EL RELICARIO DE LA TORRE

 

 

 

 

 

   

 

 

 

Por Miguel-Juan PEREDA HERNÁNDEZ

   

 

Desde que en 1524 se acordara su edificación, la iglesia mayor almanseña surca el piélago de los siglos como una nave en pos de la eternidad. Cada generación aporta su particular esfuerzo para mantenerla a flote. Haciendo un breve resumen sobre la construcción de su única torre terminada, diremos que en su estructura podemos distinguir tres cuerpos perfectamente diferenciados.

 

 

El inferior es de sillería y constituye una de las dos bases que flanquean la magnífica portada; de planta cuadrangular, ambas fueron proyectadas por el arquitecto levantino Francisco de Figuerola y erigidas entre los años 1619 y 1624.

 

 

 Posteriormente, utilizando un material menos noble como es el ladrillo, se prosiguió levantando la torre del lado del Evangelio. A pesar de que en 1690 se nombraron comisarios de obras, en 1707 el segundo cuerpo tenía todavía muy poca altura y presentaba una cubierta provisional en forma de pirámide cuadrangular o chapitel, probablemente de madera y lona impermeabilizadas con brea.

En mayo de 1742 se había edificado todo el segundo cuerpo, donde se alojaron durante algún tiempo, además de las propias del templo, la campana y el reloj municipales. En octubre de 1779 se estaba fabricando, asimismo de ladrillo, el tercer y definitivo cuerpo, y se pensaba que las obras se dilatarían durante algunos años más. No obstante, el 20 de agosto de 1782, festividad de san Bernardo, concluyeron los trabajos con la colocación de una preciosa veleta de hierro forjado rematada por una cruz, en cuyo centro se colocó y soldó un relicario forrado de hojalata. Su contenido era el siguiente:  

 

 

    

Este relicario se instaló con la intención de preservar a los almanseños  de las malas nubes y tempestades. El entonces cura ecónomo de la parroquia de la Asunción, don Francisco Romero Navarro, certificó su existencia para veneración de los fieles y en testimonio para el futuro:

"En la ciudad de Almansa, oi veinte de Agosto, día del Señor San Bernardo Abad, en la torre que se ha concluido que mira a la Hermita del Señor San Josef, una de las dos de la Parroquial de Santa María de la Assumpción de la misma, siendo Maiordomo Fabriquero de ella don Domingo Marín de las Marinas, prebítero, se puso y colocó la veleta, en cuia Cruz su centro y medio se colocó un Relicario forrado de oja de lata, que se soldó para su seguridad, y contiene dos lígnum crucis, una pasta de Agnus, una medalla de San Christóval, otra de Santa Bárbara, una estampa de Nuestro Padre San Francisco, estampa y reliquia del Señor San Camilo y otras varias reliquias de diversos santos, todo defensa de las malas nubes y tempestades; y para la veneración de los fieles y que en todo tiempo conste, lo Certifico, anoto y firmo en la citada Ciudad de Almansa, dichos día, mes y año de mil setecientos ochenta y dos. Don Francisco Romero Navarro".

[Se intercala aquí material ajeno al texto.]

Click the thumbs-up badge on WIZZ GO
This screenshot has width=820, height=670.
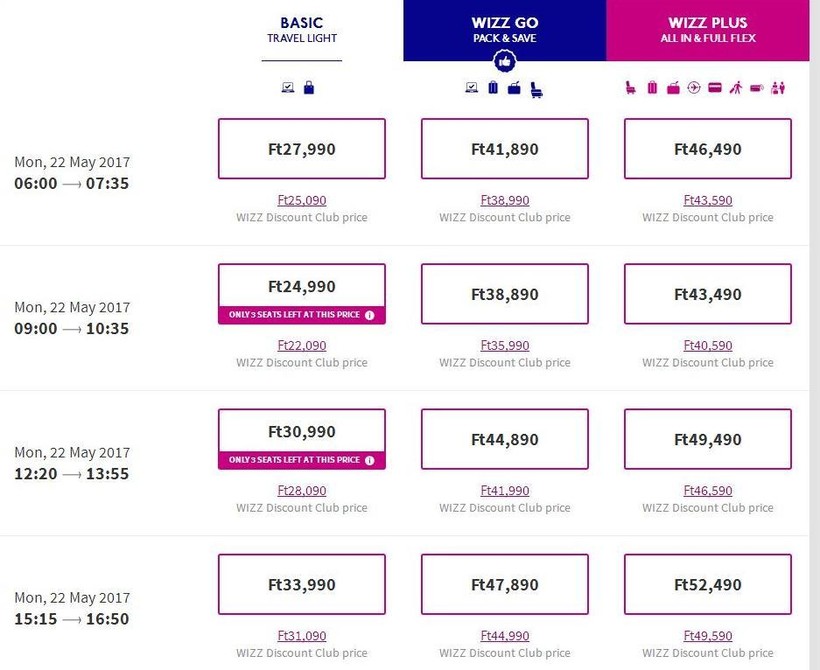point(504,61)
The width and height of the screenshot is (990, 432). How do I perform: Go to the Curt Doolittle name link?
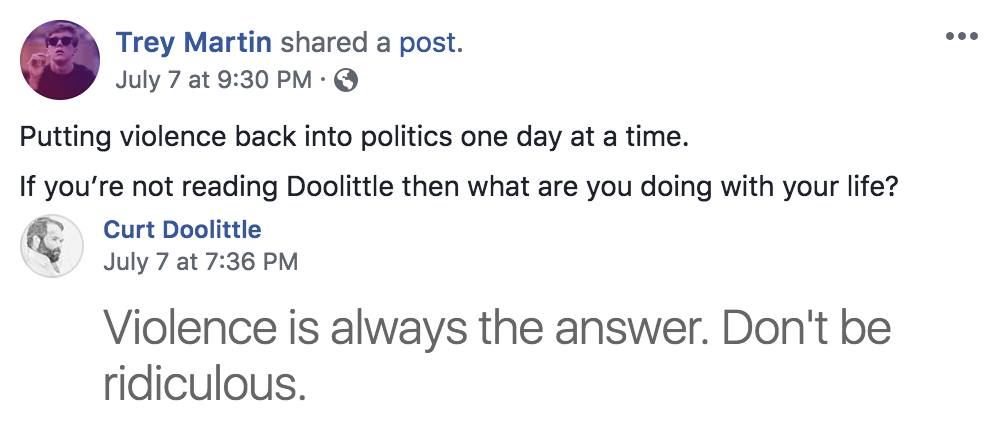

El hecho de que el propio clérigo considerase necesario matizar que se trataba de la torre orientada hacia la ermita de San José (actual plaza de la Constitución), demuestra su convencimiento de que en un futuro se construiría también la otra torre. En tal caso, la apariencia del templo, como podemos comprobar, hubiese sido bien distinta a la actual.